Michael Rubin findet den "Global Swing States"-Ansatz "wenig originell" und weist auf ein Papier von 1996 von Robert Chase, Emily Hill und Paul Kennedy hin, das in der Zeitschrift "Foreign Affairs" erschienen ist. Titel: "Schlüsselstaaten und die US-Strategie". ("Pivotal States and U.S. Strategy"). Das Papier ist weniger detailliert als das aktuelle, aber es geht von derselben Annahme aus: Amerika müsse sich auf eine kleine Anzahl von Ländern konzentrieren, mit deren Hilfe regionale und internationale Stabilität erreicht werden könne. Unter den neun Ländern der Studie von 1996: Brasilien, die Türkei, Indien und Indonesien.

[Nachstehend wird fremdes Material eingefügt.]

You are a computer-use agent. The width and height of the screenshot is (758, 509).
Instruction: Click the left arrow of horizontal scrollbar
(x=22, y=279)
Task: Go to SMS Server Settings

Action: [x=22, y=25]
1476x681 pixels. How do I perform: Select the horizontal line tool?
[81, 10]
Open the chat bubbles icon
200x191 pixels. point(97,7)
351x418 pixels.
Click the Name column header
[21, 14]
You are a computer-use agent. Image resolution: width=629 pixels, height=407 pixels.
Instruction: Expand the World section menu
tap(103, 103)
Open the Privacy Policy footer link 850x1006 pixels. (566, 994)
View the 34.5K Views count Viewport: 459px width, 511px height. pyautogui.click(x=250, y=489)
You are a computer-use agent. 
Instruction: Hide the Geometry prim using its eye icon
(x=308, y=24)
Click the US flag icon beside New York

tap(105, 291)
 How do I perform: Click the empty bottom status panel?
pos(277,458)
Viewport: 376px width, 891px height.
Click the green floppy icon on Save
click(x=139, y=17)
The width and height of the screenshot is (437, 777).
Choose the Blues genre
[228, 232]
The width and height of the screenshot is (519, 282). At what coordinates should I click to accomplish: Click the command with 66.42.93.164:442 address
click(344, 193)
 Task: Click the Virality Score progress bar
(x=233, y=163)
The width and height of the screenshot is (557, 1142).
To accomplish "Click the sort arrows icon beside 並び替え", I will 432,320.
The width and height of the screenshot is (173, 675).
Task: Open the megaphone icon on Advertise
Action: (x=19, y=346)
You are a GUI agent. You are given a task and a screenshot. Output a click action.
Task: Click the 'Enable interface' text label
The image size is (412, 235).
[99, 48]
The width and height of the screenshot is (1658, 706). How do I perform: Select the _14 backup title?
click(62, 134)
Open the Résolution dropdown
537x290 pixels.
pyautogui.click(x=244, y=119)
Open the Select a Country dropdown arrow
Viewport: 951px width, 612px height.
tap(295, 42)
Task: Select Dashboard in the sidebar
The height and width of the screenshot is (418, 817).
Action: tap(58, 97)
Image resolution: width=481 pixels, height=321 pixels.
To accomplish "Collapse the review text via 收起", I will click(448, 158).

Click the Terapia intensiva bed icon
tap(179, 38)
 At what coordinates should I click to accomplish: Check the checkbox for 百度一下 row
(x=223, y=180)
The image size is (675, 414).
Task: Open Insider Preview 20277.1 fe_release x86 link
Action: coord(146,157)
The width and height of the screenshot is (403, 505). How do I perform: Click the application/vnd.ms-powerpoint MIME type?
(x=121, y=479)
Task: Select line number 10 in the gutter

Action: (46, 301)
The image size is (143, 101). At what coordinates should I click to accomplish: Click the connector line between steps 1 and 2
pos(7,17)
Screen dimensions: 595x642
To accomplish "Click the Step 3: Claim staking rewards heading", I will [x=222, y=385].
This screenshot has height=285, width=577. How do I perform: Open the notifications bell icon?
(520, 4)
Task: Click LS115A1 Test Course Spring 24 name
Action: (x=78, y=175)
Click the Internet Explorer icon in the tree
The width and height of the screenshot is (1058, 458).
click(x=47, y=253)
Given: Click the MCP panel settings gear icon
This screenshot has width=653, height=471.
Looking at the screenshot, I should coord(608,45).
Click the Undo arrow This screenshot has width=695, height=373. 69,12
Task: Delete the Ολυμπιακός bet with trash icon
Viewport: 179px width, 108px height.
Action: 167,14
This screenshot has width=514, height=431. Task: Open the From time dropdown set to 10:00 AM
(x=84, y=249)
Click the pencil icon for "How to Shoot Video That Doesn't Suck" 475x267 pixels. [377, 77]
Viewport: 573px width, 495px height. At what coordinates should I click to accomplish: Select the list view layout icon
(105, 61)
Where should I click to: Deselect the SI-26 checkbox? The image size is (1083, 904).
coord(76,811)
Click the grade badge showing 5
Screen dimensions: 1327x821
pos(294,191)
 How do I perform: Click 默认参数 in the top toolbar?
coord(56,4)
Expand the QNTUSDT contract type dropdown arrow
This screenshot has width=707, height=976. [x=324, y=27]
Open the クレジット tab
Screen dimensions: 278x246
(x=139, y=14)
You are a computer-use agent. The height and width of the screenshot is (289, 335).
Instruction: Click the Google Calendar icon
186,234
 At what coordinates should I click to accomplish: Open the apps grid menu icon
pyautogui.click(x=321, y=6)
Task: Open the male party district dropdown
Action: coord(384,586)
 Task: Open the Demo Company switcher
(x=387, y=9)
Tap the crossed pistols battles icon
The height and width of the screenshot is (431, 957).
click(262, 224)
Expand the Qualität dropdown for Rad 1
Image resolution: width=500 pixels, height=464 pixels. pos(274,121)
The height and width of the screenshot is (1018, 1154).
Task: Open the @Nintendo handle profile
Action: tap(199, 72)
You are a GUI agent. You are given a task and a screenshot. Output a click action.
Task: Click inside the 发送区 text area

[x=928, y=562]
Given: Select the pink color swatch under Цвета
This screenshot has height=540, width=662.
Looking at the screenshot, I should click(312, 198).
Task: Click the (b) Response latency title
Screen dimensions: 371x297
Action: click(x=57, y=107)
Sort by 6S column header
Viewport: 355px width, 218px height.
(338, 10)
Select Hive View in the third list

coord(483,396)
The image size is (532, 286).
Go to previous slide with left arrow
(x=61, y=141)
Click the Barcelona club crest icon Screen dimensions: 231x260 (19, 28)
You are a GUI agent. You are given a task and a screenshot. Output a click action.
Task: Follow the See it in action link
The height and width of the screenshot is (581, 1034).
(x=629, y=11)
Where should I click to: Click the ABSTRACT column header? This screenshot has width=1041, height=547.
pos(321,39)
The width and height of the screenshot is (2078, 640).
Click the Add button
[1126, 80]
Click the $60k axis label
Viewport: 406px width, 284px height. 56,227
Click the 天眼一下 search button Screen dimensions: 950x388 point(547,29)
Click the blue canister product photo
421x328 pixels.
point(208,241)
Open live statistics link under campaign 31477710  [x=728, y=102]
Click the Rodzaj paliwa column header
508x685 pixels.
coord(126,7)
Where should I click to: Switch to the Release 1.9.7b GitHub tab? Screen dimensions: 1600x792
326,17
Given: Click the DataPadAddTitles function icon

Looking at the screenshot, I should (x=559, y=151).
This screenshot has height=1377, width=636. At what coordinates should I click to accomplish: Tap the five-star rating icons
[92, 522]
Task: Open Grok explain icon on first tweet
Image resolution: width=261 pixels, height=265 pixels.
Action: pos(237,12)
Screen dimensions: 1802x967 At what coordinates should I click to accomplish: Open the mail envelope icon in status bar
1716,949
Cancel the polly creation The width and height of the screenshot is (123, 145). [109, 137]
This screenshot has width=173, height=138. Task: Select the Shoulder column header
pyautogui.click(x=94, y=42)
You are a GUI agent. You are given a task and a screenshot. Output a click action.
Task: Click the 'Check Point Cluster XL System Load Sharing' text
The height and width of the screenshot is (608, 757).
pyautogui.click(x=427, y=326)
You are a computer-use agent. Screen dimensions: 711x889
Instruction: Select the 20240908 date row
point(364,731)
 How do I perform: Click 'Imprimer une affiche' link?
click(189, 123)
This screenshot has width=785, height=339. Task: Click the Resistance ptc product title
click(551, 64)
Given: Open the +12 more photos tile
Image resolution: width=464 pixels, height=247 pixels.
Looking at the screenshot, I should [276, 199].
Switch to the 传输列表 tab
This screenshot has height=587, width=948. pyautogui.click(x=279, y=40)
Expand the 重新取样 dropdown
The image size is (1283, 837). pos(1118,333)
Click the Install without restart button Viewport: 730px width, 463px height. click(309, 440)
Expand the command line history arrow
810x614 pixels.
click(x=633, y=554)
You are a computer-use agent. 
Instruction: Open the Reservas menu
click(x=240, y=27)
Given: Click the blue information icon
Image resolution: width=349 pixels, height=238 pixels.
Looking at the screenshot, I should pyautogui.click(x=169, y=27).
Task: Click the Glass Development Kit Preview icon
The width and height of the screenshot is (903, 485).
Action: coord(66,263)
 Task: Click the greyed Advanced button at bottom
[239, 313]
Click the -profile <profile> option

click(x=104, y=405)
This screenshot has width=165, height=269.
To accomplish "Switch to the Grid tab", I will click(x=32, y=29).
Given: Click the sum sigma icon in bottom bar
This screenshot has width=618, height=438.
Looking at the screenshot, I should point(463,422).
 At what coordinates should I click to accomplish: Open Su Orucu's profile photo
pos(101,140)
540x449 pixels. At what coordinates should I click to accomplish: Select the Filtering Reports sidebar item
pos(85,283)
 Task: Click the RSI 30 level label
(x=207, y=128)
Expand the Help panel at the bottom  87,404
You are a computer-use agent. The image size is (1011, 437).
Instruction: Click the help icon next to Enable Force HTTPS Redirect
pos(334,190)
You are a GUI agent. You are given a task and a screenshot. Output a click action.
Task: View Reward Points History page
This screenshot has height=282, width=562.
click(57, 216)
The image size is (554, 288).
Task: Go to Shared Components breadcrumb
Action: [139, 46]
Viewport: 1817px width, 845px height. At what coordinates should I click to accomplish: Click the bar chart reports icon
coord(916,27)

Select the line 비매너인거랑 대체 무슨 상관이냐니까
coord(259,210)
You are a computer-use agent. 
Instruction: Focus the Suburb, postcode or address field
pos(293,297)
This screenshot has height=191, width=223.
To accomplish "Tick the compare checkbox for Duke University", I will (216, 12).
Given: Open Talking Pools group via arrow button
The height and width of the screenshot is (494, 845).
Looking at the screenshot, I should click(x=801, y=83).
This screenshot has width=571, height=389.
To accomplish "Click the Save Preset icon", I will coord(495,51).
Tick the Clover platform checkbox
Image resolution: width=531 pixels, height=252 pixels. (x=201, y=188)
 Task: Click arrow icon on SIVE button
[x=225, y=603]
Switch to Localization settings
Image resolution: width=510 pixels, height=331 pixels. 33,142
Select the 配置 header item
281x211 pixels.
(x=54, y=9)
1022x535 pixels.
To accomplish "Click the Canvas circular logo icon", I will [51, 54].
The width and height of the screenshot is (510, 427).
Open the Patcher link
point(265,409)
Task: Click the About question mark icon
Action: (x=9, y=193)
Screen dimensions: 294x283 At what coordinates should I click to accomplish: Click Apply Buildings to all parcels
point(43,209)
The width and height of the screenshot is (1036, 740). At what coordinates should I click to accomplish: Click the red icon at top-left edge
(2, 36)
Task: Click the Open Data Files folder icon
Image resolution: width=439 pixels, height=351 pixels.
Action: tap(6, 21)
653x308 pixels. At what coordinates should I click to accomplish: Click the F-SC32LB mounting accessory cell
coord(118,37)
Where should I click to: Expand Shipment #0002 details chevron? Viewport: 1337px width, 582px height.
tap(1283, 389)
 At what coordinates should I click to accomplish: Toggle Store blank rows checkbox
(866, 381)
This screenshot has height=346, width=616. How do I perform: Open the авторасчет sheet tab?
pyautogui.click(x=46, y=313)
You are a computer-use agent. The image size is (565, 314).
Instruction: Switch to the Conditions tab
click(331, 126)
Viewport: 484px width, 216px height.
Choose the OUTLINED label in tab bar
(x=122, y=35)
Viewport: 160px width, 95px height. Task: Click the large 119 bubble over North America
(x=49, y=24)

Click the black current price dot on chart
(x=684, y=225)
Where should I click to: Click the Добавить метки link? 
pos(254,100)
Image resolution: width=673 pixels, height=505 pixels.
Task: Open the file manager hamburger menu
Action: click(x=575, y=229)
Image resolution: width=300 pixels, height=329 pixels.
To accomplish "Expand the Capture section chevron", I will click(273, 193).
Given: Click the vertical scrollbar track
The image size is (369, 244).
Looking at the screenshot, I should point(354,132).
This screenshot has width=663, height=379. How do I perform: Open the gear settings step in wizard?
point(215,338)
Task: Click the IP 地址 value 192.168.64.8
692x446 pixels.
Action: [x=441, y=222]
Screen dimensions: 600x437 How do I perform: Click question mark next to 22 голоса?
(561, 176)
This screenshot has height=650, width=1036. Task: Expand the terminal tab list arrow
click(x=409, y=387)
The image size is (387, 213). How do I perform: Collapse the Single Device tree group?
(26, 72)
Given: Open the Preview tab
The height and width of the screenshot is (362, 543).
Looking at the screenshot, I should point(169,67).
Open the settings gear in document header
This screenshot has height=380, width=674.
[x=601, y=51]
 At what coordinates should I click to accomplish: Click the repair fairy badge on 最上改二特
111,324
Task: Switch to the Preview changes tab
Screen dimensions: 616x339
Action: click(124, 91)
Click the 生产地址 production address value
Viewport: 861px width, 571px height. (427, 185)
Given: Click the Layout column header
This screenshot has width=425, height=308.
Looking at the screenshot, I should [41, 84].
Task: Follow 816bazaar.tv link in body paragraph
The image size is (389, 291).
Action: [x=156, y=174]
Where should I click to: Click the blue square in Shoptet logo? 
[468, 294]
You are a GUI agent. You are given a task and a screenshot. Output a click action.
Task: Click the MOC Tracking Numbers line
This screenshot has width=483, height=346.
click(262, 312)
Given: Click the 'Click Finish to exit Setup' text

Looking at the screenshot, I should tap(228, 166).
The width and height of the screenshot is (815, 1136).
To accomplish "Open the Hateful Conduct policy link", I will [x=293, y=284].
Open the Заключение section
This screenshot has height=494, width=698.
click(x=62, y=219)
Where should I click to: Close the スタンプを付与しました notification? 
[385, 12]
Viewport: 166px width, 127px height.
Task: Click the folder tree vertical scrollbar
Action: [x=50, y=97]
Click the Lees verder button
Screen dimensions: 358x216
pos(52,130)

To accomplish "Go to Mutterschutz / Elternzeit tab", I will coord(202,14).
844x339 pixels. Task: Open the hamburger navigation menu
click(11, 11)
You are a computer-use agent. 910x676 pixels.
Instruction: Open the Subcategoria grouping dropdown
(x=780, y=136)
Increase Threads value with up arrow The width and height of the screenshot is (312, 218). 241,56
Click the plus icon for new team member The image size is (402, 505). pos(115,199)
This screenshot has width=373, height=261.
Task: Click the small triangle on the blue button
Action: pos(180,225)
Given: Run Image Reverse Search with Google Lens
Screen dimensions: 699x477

WASHINGTON - JULY 24: American Enterprise Institute Resident Scholar Michael Rubin speaks at the institute July 24, 2006 in Washington, DC. Rubin joined a panel titled 'The Future of the Iraqi Armed Forces' and delivered a short evaluation of the current state of affairs in the Iraqi government's fight against militias and the insurgency. (Photo by Chip Somodevilla/Getty Images)
Michael Rubin vom American Enterprise Institute findet wenig Neues in der Studie.Bild: Getty Images

Auch einzelne Ratschläge der jüngeren Studie sind nicht neu und werden bereits umgesetzt, wie die Unterstützung demokratischer Institutionen in den einzelnen Ländern: "Hier können die USA helfen, indem man Stipendien für Experten dieser Länder vergibt, die Arbeit [in den Parlamenten] in den USA lernen und in ihren Parlamenten umsetzen können", erläutert Kliman. Die USA als Vorbild hinzustellen, könne aber auch nach hinten losgehen, warnt der Konservative Michael Rubin, und Anti-Amerikanische Gefühle schüren. "Best practice heißt nicht immer American practice!"

Alternative zu China

Daniel Kliman will den Bericht nicht als "verkappte Zurückdrängung Chinas" verstanden wissen, sondern als Plädoyer für eine Stärkung der internationalen Ordnung, an der sich idealerweise auch die Chinesen orientieren, die aber im schlimmsten Fall dem Druck Chinas widerstehen könne.

Das alles höre sich gut an, meint Michael Rubin, aber er bezweifelt vor allem, ob die genannten Länder an einer Zusammenarbeit mit den USA und der Stärkung der internationalen Institutionen überhaupt interessiert sind. Sein Fazit: "Der Bericht ist eine interessante intellektuelle Fingerübung, aber ich bin nicht sicher, ob es funktioniert und ob die gewünschten Resultate bringt, wenn es tatsächlich umgesetzt wird."

Ausschließlich auf Brasilien, Indien, Indonesien und die Türkei will sich Kliman auch nicht verlassen. Eine Kooperation mit Europa sei für das Gelingen dieser Außenpolitik unerlässlich: "Europa bleibt zu allererst ein zentrales Bollwerk für die internationale Ordnung, denn Europa spielt in allen fünf Bereichen eine wichtige Rolle."